EXERCISE GOAL – Return each entry exactly, so that nothing in the data differs from the original.

○ ○ ○ ○

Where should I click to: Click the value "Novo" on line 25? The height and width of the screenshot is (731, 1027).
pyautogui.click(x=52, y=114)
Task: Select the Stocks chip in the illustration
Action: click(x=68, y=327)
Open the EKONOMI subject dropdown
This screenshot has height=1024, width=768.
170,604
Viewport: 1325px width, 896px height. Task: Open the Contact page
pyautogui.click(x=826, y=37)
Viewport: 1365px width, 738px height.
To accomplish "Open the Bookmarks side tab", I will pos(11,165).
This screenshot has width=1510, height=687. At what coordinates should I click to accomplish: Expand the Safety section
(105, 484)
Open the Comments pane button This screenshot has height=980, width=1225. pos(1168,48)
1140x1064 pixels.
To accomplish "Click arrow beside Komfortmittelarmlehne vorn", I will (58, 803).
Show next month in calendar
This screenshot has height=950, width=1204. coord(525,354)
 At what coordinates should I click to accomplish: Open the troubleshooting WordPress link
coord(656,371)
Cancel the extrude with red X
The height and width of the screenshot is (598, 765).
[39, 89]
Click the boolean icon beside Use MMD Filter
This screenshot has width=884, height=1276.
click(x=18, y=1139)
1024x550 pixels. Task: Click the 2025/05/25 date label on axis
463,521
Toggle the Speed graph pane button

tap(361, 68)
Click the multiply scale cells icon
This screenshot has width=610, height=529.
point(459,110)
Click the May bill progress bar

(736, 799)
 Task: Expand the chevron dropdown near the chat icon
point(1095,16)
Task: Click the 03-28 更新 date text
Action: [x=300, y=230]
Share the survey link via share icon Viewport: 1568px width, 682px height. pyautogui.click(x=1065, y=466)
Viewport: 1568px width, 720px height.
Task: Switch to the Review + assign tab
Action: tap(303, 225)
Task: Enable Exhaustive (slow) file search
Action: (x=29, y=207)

○ ○ ○ ○

REPLY TO THE EXERCISE –
Where should I click to: Click the value "Novo" on line 25? The height and width of the screenshot is (731, 1027).
pyautogui.click(x=52, y=114)
Task: Select the Stocks chip in the illustration
Action: click(x=68, y=327)
Open the EKONOMI subject dropdown
This screenshot has height=1024, width=768.
170,604
Viewport: 1325px width, 896px height. Task: Open the Contact page
pyautogui.click(x=826, y=37)
Viewport: 1365px width, 738px height.
To accomplish "Open the Bookmarks side tab", I will pos(11,165).
This screenshot has width=1510, height=687. At what coordinates should I click to accomplish: Expand the Safety section
(105, 484)
Open the Comments pane button This screenshot has height=980, width=1225. pos(1168,48)
1140x1064 pixels.
To accomplish "Click arrow beside Komfortmittelarmlehne vorn", I will (58, 803).
Show next month in calendar
This screenshot has height=950, width=1204. coord(525,354)
 At what coordinates should I click to accomplish: Open the troubleshooting WordPress link
coord(656,371)
Cancel the extrude with red X
The height and width of the screenshot is (598, 765).
[39, 89]
Click the boolean icon beside Use MMD Filter
This screenshot has width=884, height=1276.
click(x=18, y=1139)
1024x550 pixels. Task: Click the 2025/05/25 date label on axis
463,521
Toggle the Speed graph pane button

tap(361, 68)
Click the multiply scale cells icon
This screenshot has width=610, height=529.
point(459,110)
Click the May bill progress bar

(736, 799)
 Task: Expand the chevron dropdown near the chat icon
point(1095,16)
Task: Click the 03-28 更新 date text
Action: [x=300, y=230]
Share the survey link via share icon Viewport: 1568px width, 682px height. pyautogui.click(x=1065, y=466)
Viewport: 1568px width, 720px height.
Task: Switch to the Review + assign tab
Action: tap(303, 225)
Task: Enable Exhaustive (slow) file search
Action: (x=29, y=207)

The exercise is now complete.